### What the exercise asks
Below are some entries. Work out how many of their lines hold the word "Expand", and write that number alone.

### Information given
+ + +
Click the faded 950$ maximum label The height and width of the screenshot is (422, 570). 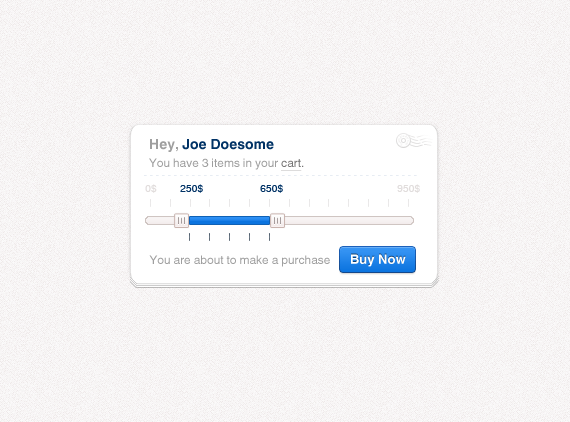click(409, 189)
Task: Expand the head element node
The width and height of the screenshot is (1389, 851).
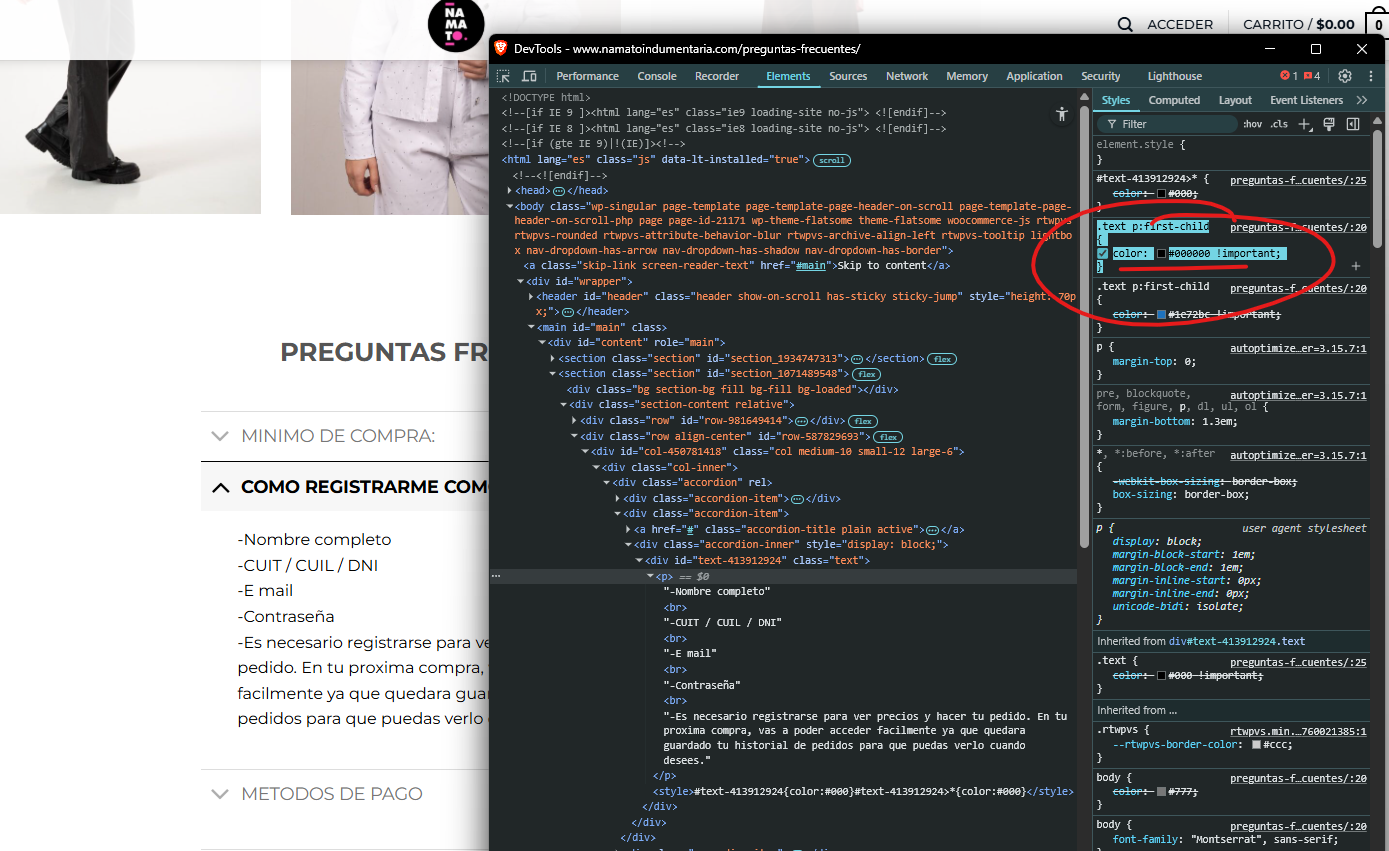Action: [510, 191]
+ + +
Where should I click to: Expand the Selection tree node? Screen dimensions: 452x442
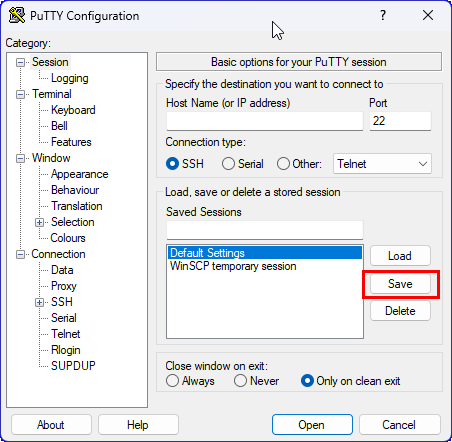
+ + +
### Response to the exercise
2